Records from a dataset:
◇ ◇ ◇

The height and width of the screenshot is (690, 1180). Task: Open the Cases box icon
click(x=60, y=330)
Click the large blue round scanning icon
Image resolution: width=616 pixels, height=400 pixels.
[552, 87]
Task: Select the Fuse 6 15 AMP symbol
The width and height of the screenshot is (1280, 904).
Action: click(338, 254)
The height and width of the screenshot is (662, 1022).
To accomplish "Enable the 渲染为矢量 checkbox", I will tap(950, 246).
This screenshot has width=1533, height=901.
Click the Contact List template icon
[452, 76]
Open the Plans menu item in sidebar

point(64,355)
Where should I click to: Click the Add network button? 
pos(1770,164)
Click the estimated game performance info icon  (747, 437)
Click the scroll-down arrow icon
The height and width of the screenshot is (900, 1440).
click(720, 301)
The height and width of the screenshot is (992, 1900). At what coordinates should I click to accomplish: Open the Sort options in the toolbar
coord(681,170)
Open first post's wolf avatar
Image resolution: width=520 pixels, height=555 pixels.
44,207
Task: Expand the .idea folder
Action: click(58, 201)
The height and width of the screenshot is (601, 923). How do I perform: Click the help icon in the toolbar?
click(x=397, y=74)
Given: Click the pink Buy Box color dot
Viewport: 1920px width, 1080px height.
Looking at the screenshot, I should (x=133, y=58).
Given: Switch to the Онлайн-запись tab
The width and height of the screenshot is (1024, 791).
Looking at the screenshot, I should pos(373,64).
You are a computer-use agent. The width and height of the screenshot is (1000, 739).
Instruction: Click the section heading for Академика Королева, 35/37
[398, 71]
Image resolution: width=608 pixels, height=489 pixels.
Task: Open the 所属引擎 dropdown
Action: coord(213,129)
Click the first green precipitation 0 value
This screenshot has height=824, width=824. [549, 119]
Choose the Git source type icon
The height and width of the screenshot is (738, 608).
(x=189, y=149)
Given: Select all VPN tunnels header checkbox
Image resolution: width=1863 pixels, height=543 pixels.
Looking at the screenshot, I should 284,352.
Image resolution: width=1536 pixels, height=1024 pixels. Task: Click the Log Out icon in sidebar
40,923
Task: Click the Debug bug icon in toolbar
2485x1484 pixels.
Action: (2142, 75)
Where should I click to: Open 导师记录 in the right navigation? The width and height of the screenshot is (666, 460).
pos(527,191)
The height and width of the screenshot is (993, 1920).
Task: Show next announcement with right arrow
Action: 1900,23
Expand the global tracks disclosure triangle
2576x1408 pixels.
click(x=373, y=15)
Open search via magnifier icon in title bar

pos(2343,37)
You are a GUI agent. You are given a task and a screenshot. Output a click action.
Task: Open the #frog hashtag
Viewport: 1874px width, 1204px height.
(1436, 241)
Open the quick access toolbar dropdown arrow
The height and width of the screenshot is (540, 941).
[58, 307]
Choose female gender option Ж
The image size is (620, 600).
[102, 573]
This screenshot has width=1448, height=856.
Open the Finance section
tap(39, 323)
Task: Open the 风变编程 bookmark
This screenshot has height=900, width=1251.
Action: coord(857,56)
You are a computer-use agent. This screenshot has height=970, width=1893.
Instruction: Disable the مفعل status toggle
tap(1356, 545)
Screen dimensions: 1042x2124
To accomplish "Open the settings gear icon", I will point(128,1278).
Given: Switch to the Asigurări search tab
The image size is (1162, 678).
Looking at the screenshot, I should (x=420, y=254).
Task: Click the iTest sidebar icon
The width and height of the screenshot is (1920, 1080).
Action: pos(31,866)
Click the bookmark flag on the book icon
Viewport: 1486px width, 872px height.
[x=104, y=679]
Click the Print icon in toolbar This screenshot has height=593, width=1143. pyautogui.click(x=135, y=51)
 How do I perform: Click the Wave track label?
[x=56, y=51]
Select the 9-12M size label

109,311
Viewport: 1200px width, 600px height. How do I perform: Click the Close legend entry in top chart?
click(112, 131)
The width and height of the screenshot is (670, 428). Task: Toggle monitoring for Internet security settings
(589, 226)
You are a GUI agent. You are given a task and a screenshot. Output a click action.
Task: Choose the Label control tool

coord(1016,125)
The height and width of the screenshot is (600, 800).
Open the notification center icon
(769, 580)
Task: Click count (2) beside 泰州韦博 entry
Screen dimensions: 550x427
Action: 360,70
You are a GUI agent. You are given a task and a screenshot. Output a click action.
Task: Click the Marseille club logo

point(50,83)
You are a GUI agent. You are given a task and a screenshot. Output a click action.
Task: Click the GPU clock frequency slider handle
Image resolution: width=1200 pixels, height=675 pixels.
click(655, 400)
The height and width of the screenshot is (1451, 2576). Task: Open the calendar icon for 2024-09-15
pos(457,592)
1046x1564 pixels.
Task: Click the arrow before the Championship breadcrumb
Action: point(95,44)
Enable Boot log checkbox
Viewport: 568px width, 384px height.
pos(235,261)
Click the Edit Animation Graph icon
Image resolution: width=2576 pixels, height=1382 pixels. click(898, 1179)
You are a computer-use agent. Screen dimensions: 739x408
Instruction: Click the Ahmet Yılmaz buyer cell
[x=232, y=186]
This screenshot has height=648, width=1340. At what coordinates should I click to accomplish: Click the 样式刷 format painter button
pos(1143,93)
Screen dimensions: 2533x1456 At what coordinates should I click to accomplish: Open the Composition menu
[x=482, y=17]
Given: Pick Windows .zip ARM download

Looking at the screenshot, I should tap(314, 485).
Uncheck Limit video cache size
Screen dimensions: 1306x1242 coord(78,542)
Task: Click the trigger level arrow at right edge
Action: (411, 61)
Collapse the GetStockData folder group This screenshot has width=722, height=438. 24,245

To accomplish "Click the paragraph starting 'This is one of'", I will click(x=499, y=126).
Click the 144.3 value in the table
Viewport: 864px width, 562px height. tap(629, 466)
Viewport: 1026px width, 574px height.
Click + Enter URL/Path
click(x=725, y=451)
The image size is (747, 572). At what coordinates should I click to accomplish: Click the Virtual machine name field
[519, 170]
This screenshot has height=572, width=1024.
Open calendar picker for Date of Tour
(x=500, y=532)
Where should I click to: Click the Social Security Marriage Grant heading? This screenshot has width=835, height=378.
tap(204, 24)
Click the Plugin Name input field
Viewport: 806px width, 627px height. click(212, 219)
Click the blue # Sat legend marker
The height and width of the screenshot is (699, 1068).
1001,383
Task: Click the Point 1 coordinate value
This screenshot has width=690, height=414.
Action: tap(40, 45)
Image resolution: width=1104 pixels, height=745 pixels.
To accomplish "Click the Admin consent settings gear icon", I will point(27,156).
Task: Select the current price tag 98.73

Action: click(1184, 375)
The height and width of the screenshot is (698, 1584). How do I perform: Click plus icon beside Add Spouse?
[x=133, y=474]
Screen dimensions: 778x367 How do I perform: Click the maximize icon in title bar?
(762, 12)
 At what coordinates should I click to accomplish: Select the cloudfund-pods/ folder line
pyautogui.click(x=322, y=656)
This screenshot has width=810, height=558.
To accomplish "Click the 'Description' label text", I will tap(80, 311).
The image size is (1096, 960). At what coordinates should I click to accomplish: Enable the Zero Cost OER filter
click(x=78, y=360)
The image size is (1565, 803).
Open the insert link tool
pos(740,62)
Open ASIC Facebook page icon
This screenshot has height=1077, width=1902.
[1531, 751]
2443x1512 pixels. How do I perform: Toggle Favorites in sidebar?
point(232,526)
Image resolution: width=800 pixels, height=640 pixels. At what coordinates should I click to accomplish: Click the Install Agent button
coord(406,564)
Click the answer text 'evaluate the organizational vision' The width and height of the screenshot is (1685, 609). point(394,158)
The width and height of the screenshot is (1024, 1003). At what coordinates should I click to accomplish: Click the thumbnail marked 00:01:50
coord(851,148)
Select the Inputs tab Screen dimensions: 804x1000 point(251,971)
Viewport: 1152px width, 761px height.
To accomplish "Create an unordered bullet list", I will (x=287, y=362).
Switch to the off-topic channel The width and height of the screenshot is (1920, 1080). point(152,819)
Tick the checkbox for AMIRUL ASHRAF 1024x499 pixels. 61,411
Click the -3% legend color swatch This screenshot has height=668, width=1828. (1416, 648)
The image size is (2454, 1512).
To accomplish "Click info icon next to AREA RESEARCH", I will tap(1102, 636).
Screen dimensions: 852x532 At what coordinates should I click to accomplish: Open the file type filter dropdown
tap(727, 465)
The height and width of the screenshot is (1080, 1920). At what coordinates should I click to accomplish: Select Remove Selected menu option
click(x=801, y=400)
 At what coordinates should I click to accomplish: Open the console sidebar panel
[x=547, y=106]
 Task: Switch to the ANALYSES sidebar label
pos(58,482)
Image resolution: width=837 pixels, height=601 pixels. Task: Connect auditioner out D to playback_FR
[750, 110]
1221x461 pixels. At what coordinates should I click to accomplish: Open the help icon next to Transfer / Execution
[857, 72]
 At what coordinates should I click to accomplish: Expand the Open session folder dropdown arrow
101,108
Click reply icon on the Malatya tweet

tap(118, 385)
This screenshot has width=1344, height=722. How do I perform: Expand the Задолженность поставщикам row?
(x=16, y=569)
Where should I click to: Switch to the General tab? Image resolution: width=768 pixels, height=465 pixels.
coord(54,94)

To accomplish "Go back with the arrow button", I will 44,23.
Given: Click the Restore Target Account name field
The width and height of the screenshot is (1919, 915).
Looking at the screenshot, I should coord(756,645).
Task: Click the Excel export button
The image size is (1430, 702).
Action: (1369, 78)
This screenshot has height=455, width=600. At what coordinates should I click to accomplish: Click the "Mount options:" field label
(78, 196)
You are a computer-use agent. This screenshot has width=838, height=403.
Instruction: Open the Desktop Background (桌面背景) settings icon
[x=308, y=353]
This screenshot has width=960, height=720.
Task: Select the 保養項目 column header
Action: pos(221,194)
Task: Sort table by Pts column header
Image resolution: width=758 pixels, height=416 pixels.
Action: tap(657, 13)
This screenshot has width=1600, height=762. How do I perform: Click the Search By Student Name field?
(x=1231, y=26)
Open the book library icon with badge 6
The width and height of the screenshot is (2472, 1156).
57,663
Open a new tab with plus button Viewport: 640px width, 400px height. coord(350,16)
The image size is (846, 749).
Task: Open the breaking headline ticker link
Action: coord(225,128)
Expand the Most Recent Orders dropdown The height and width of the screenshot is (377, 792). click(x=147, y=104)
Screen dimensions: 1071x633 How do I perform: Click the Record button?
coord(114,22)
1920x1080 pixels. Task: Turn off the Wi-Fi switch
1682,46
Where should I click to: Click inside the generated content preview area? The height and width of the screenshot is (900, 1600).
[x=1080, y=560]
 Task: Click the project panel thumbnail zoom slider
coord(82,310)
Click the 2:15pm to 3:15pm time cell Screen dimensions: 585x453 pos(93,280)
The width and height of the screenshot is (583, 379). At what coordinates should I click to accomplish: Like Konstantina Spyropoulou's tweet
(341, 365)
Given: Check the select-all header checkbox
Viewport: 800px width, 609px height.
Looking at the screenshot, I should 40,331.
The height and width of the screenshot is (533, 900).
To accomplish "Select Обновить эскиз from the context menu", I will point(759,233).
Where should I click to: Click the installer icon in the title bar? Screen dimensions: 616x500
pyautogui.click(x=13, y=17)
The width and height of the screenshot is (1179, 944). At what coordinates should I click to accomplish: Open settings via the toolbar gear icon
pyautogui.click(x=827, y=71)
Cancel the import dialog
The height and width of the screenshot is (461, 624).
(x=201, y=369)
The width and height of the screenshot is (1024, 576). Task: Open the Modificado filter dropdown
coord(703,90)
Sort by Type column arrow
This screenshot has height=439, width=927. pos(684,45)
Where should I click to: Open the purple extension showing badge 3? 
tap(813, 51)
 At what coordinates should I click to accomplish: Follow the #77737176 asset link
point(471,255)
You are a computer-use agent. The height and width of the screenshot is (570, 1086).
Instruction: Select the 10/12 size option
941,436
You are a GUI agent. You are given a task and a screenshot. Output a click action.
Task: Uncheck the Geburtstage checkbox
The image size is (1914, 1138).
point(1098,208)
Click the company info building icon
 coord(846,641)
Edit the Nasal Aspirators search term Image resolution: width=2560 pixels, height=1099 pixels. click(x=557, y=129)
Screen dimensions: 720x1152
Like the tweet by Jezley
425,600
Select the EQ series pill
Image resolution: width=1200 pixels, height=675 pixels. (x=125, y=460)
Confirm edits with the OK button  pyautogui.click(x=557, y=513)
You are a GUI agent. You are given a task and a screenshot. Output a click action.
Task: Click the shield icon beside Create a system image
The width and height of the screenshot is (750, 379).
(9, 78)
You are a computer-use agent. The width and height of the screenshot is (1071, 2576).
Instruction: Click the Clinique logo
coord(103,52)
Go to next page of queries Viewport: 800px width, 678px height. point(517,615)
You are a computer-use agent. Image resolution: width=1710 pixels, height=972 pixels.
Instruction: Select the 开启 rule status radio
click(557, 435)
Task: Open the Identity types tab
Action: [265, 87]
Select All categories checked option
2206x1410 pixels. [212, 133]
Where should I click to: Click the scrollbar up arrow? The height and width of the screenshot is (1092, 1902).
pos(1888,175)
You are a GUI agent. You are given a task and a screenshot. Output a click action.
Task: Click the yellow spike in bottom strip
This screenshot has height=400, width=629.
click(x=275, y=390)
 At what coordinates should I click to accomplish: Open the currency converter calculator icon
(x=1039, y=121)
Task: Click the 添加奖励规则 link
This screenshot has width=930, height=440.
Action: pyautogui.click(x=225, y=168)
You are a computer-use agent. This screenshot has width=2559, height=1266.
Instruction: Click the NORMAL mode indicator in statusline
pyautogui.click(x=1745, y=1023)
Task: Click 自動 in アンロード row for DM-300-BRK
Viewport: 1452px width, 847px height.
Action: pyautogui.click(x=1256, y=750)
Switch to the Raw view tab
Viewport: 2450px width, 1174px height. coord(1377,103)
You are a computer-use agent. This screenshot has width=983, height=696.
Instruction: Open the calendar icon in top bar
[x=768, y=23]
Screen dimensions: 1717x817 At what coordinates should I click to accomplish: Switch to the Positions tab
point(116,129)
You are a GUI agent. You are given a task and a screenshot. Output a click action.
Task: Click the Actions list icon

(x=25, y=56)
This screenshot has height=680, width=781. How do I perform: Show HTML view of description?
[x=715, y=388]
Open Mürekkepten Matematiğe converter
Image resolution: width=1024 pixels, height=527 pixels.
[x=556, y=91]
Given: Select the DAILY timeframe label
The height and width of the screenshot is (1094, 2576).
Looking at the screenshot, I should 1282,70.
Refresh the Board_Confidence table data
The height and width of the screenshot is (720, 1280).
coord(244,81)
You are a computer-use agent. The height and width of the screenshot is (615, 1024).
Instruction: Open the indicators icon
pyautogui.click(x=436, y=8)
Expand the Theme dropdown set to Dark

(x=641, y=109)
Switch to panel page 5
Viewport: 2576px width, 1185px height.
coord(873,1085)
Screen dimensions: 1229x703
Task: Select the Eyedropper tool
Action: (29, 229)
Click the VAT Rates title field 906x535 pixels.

◇ ◇ ◇

**Do this**
Copy the rows from the line with "This screenshot has width=810, height=558." up to and including the line with "point(232,526)", character for character.

**Result of this task**
This screenshot has width=810, height=558.
To accomplish "Click the 'Description' label text", I will tap(80, 311).
The image size is (1096, 960). At what coordinates should I click to accomplish: Enable the Zero Cost OER filter
click(x=78, y=360)
The image size is (1565, 803).
Open the insert link tool
pos(740,62)
Open ASIC Facebook page icon
This screenshot has height=1077, width=1902.
[1531, 751]
2443x1512 pixels. How do I perform: Toggle Favorites in sidebar?
point(232,526)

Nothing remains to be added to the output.